Word for word, repeat the lines of the records from the first line up to and including the line that contains "Viewport: 1427px width, 711px height.", passing over any pictures.

__GIVEN ENTRIES__.
________________

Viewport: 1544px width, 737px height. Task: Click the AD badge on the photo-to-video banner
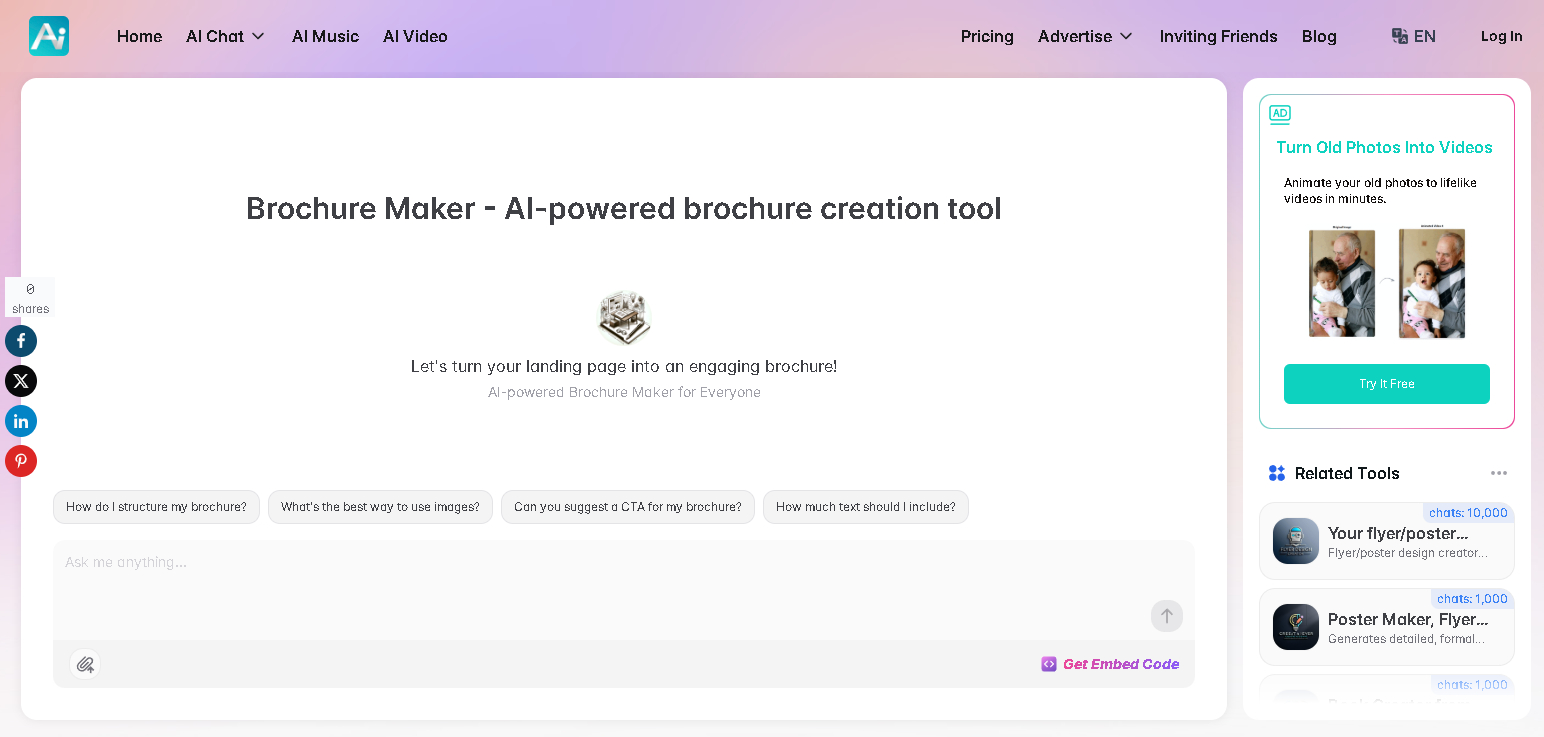click(x=1280, y=114)
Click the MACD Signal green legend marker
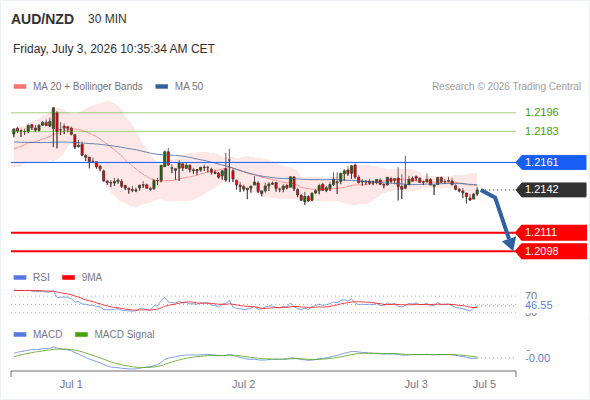This screenshot has height=400, width=590. 81,335
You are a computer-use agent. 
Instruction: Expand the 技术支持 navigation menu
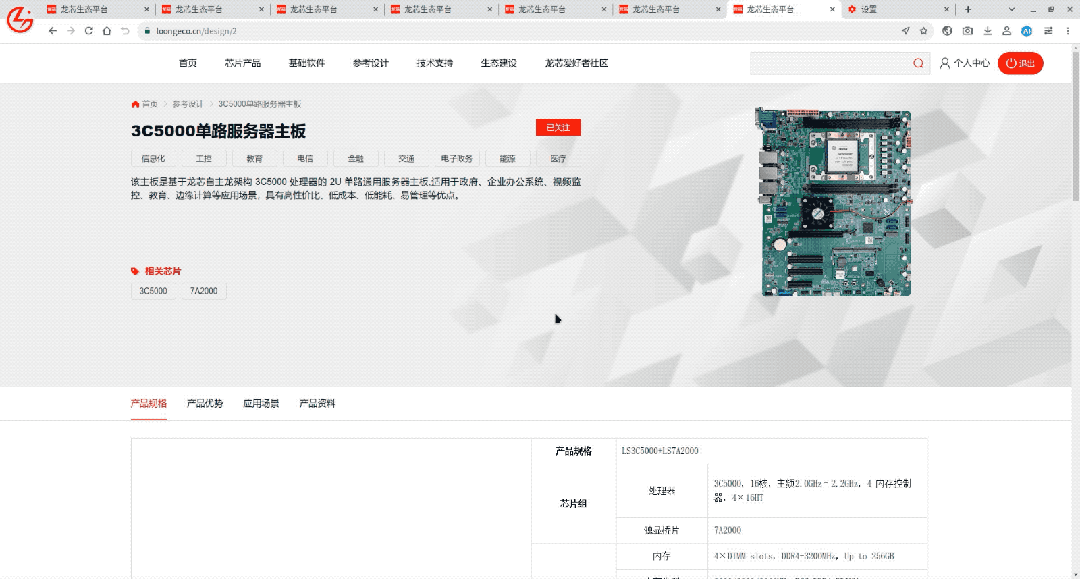coord(434,63)
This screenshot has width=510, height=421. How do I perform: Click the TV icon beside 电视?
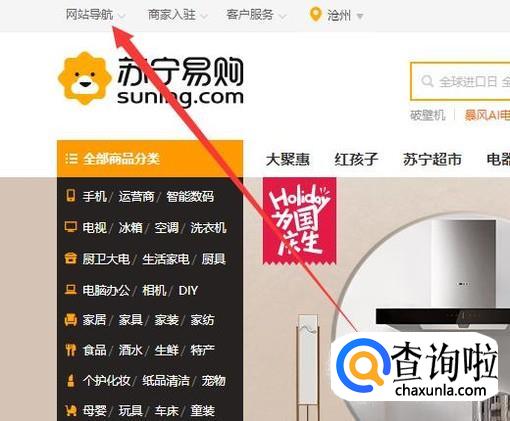[70, 227]
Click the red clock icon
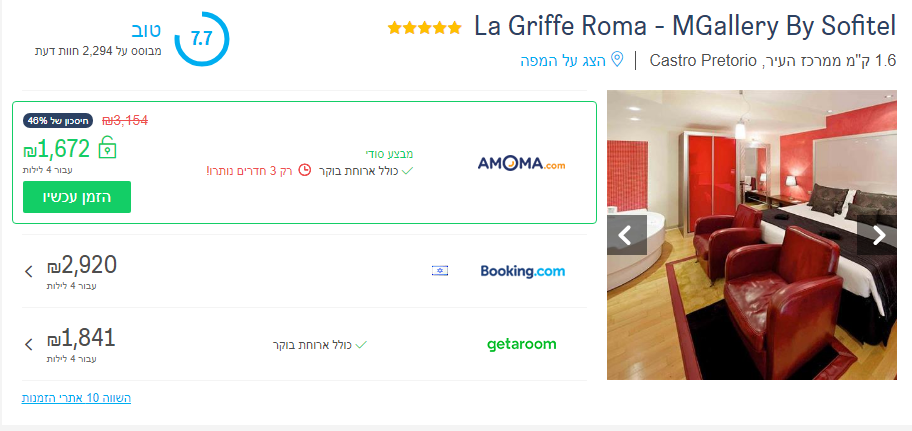912x431 pixels. tap(304, 170)
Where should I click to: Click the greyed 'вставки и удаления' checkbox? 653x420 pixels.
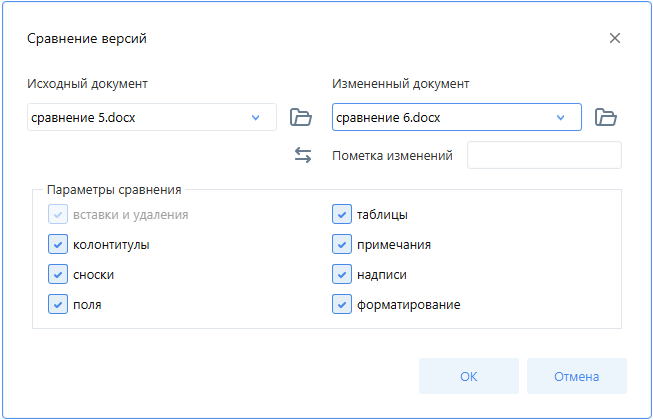(x=56, y=214)
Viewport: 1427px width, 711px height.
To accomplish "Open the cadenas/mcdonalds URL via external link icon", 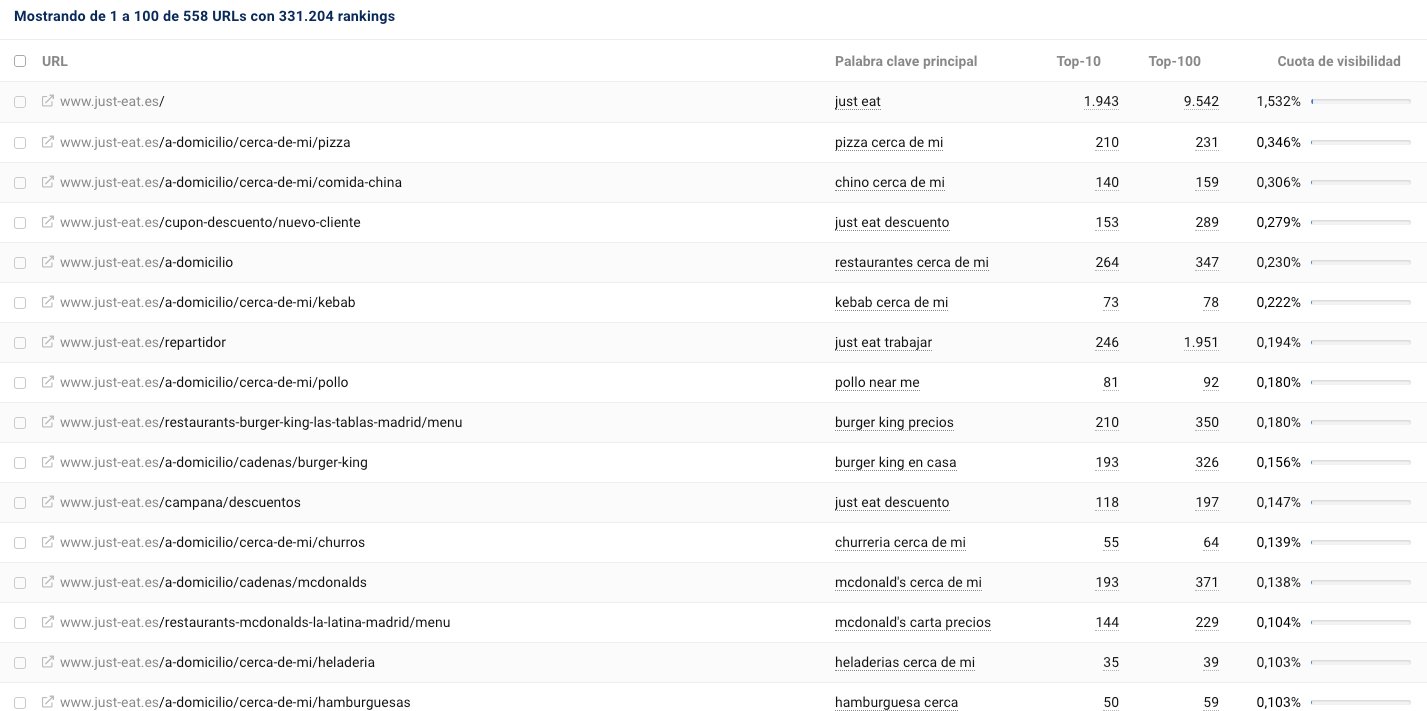I will [x=47, y=582].
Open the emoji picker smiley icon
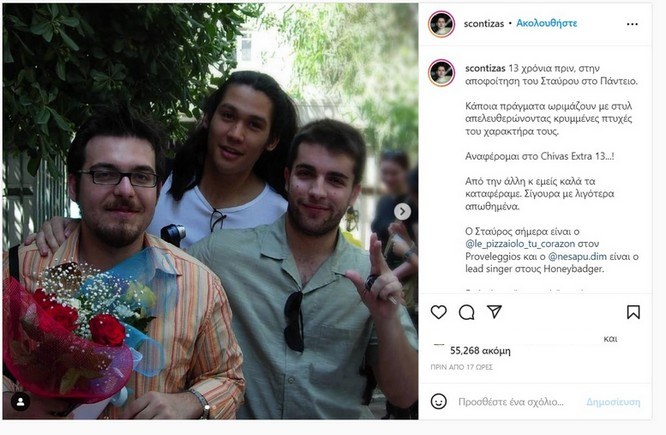The image size is (666, 435). pyautogui.click(x=438, y=401)

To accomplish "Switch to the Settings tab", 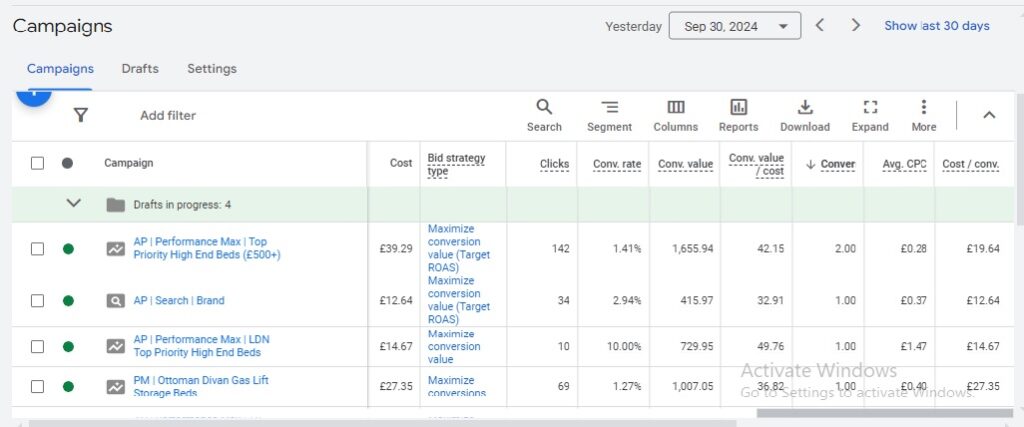I will coord(212,69).
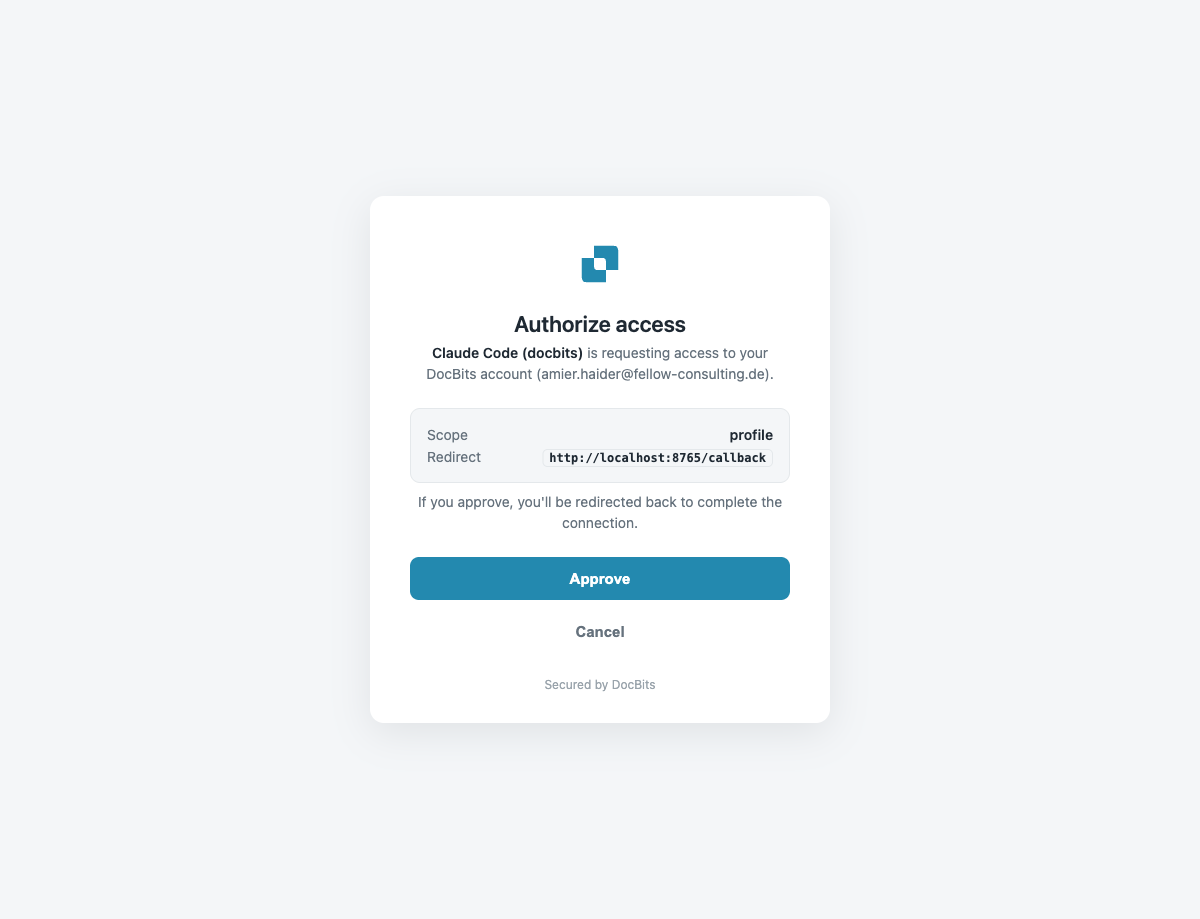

________________

__PROBLEM SOLUTION__.
Viewport: 1544px width, 737px height. Task: Click the AD badge on the photo-to-video banner
click(x=1280, y=114)
Click the MACD Signal green legend marker
This screenshot has height=400, width=590. 81,335
You are a computer-use agent. 
Instruction: Expand the 技术支持 navigation menu
coord(434,63)
This screenshot has width=510, height=421. How do I perform: Click the TV icon beside 电视?
[70, 227]
Click the red clock icon
912x431 pixels. tap(304, 170)
Where should I click to: Click the greyed 'вставки и удаления' checkbox? 653x420 pixels.
(x=56, y=214)
Viewport: 1427px width, 711px height.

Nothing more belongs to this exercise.